There are almost 22 million veterans in the United States. What else don’t you know about them?

Honoring those who’ve served their country today, it shouldn’t be surprising that in a diverse country like the United States, our veterans are diverse too. We should take a moment to remember all veterans throughout our nation’s history today and embrace the different types of people who have come to serve our country over time.

Although not extensive, here are some articles that reflect on ethnic and racial diversity of American service members.

And, I apologize for not being able to be inclusive enough: for not including all ethnicities, religions, genders, backgrounds and more in honoring those who have served the United States and continue to serve every day. #VeteransSalute

  • Arab Americans Reflect on US Military Service by Ray Hanania. It is estimated that nearly 14,000 Arab Americans served in World War I, and as many as 15,000 served in World War II. Many more later served in the Korean and Vietnam wars. Ray Hanania, a Vietnam veteran, wrote an article about U.S. soldiers of Arab origin for Al Jazeera. In it, he recounts that his his brother was a US Marine and his father George and Uncle Moussa served during World War II, enlisting after the Japanese attack on Pearl Harbor. Hanania also highlights the service of two other veterans who came from American military families, and who also happen to be Arab.
  • African American Veterans: Fighting Two Battles from The Library of Congress. For many veterans, serving in the military meant pushing past their own physical and mental limits in order to defeat the enemy. Many African American veterans also had to contend with and break through the limits placed upon them by society. Whether they fought stateside or overseas, in integrated or segregated units, or during World War II, Korea, or Vietnam, the African American veterans profiled here persisted past prejudice to serve their country with honor.
  • Fighting for the Dream: Voices of Chinese American Veterans from World War II to Afghanistan by Victoria Moy is a collection of oral histories of 40 Chinese American men and women—ages 24 to 94—who served in wars from World War II to conflicts in Afghanistan.
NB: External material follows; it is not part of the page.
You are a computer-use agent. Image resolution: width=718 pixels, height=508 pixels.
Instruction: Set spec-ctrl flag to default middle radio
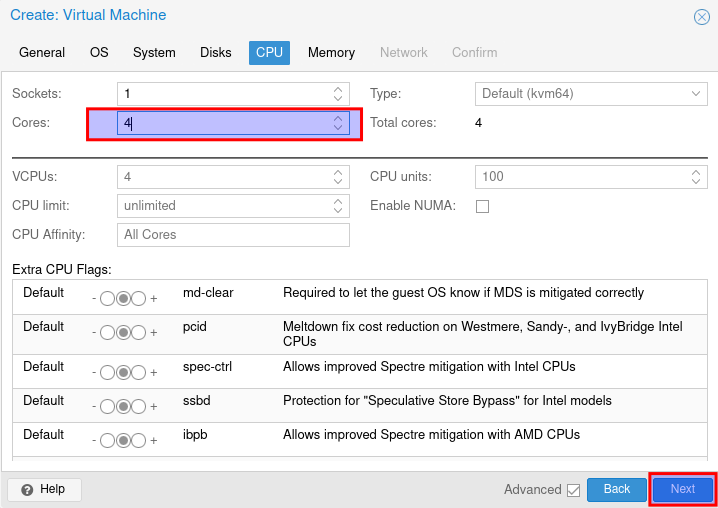point(123,373)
These individuals defied boundaries, went against their cultural grain, and changed history. Through their personal stories, we see a greater tapestry that is the story of America in the last hundred years, from the lens of Chinese Americans who served. We see also how wars affected Chinese American communities.
  • Saluting Muslim American Patriots by Craig Considine. The history of Muslim Americans serving in the U.S. military challenges the widespread skepticism that Americans have for those who follow Islam.
  • Experiencing War: Hispanic American Veterans from The Library of Congress. Asked to serve their country in time of war, Hispanic Americans displayed loyalty, bravery, and persistence in the face of adversity. Some, especially those of the World War II generation, were familiar with discrimination back home but saw their service as affirming the ideals of democracy. From Charles Rodriguez, who fought with Merrill’s Marauders in WWII Burma, to Jose Mares, a teenager who survived incredible hardship as a POW during the Korean War, here are nine inspirational stories from the archives of the Library of Congress Veterans History Project.
  • By The Numbers: Women in the US Military from CNN. More than 200,000 women are in the active-duty military, including 69 generals and admirals. A look at women in the military, according to Pentagon figures.